最近は「リビング学習」がいいって聞くけど、実際どうなんだろう?
親は子供の学習状況が見れるからメリットが大きそうだけど、悪影響はないの?
リビング学習が実際どのくらい効果があるのか教えて!
リビング学習の実際の効果、気になるよね!
今回は、メリット・デメリットの両面からリビング学習について見ていくよ。
最近話題になっているリビング学習。
名前通り、子ども部屋ではなくリビングで勉強をさせることです。
様々な教育関連のメディアで取り上げられており、実際に取り入れている家庭が増えています。
2020年2月にバンダイが実施した「小学生の宿題に関する意識調査」によると、小学生のうち7割が自宅のリビング・ダイニングで宿題に取り組んでいることが分かっています。
「自宅のリビング・ダイニング」で宿題に取り組む小学生は約 7 割。
学年が上がるにつれ、男子は「自宅のリビング・ダイニング」、女子は「自分の部屋」が増える傾向に!
子どもがリビングで勉強することで、保護者が効果的な働きかけができます。
親が勉強を見守り、動機付けやサポートを行う子どもの成績が相対的に高いことが分かっています。
保護者が内発的動機づけを高めるような支援をしているケースで子どもの成績は相対的に高く、保護者の働きかけの重要性が改めて示された。
今回はリビング学習をさせる事によるメリットだけでなく、デメリットについても詳しく解説します。
それと併せて、リビング以外にお勧めの勉強場所についても解説していきます。
このページの要点をざっくりいうと
リビング学習には、程よい雑音で集中力が養われ、親が家事をしながら勉強の様子を見られるというメリットがありますが、逆に親が子を叱りすぎてしまう、ゲームやテレビの誘惑があるなどのデメリットもあります。
子どもが集中しやすい勉強場所を作るのに効果的なのは、ゲームなどの誘惑から距離を置くこと、勉強スペースを作ること。
全ての子どもがリビング学習に向いているとは限りませんので、子どもにあった場所を見つけてあげましょう。
リビング学習で得られる3つのメリット
ではまず、リビングで勉強をすることによるメリットの3つを詳しく紹介していきます。
よく言われているのは雑音によって集中力を養える事ですが、それ以外にも様々なメリットがあります。
コミュニケーションが取りやすい
リビングで宿題をやらせたら、分からないところを聞いてくれたり、自分から音読するようになったの!
親が普段過ごす場所で勉強することで、ちょっとしたコミュニケーションが取りやすくなるよ!
リビングで勉強をすることでお互いに「そばにいる」という意識が芽生えますので、物理的な距離だけではなく精神的な距離も近くなり、孤独感や疎外感がなく勉強ができます。
特に低学年の子は親がそばにいると安心するものです。
また、近くにいることでお互いにコミュニケーションを取りやすくなります。

表示中の資料:
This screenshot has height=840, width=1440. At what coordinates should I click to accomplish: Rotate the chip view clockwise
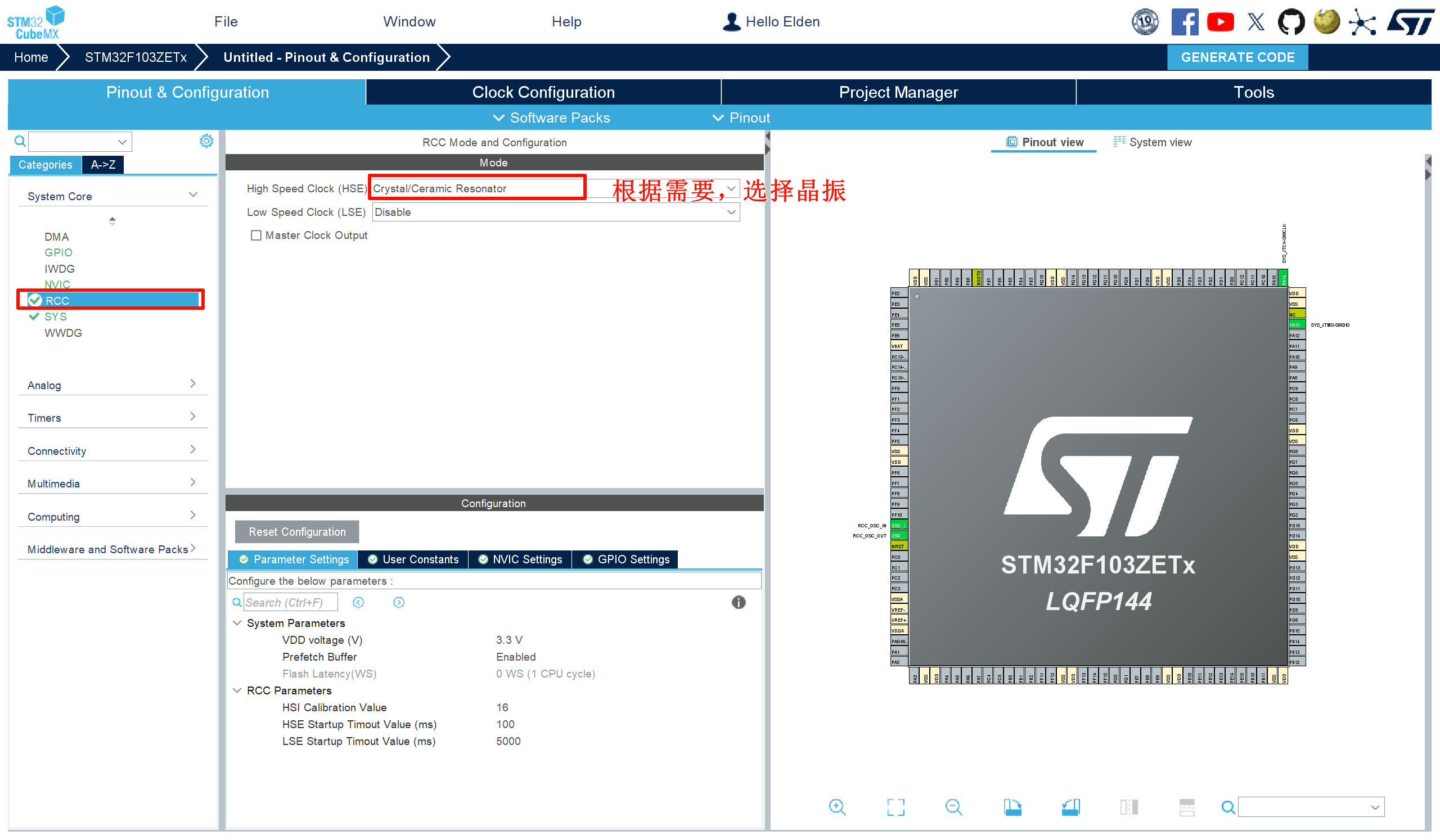(x=1012, y=807)
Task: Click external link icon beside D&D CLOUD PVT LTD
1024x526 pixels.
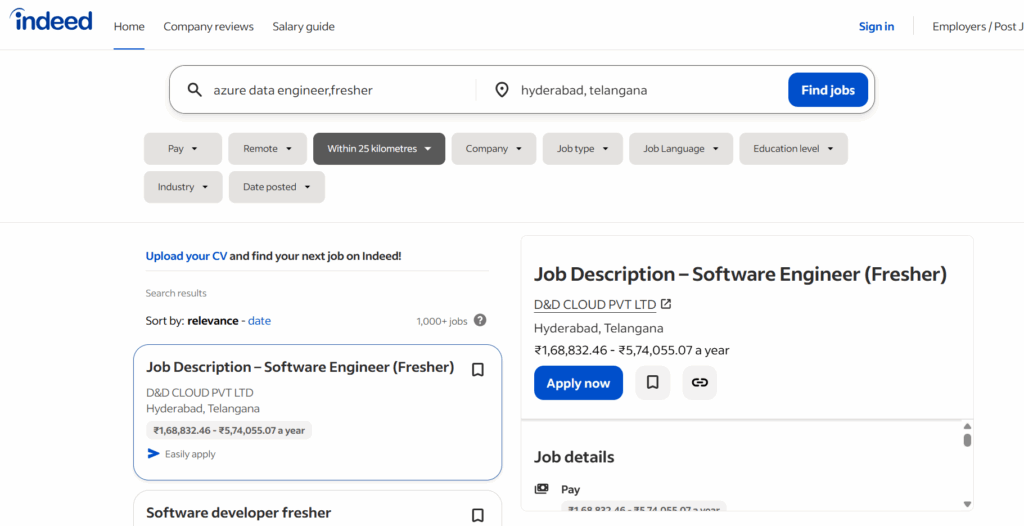Action: (x=666, y=304)

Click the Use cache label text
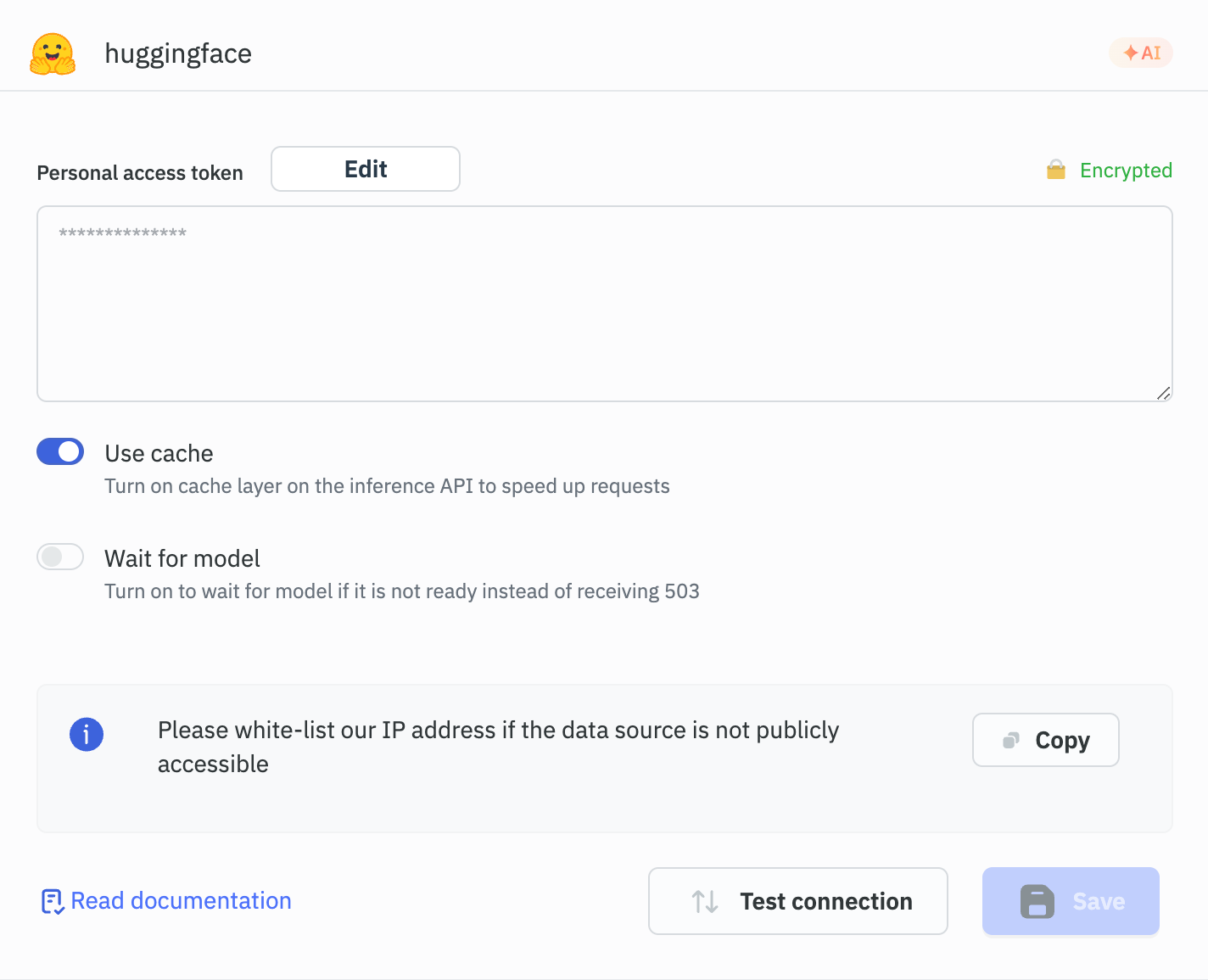coord(159,454)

出題:
A - 上の抜粋で「」に入っている言葉を、出てくる順に全部書き出してください。同じ言葉は1回だけでかまいません。
B - 次の(i)〜(iii)は上の抜粋に合っていますか。それぞれ「はい」か「いいえ」で答え、決め手になる抜粋の言葉を引用してください。
(i) バンダイの調査は2020年2月に行われた。
(ii) 学年が上がると、女子は自宅のリビング・ダイニングで宿題をすることが増える。
(iii) どの子どももリビング学習に向いている。

課題ごとの答え:
A - リビング学習、小学生の宿題に関する意識調査、自宅のリビング・ダイニング、自分の部屋、そばにいる

B -
(i) はい。「2020年2月にバンダイが実施した」
(ii) いいえ。「女子は「自分の部屋」が増える傾向に」
(iii) いいえ。「全ての子どもがリビング学習に向いているとは限りません」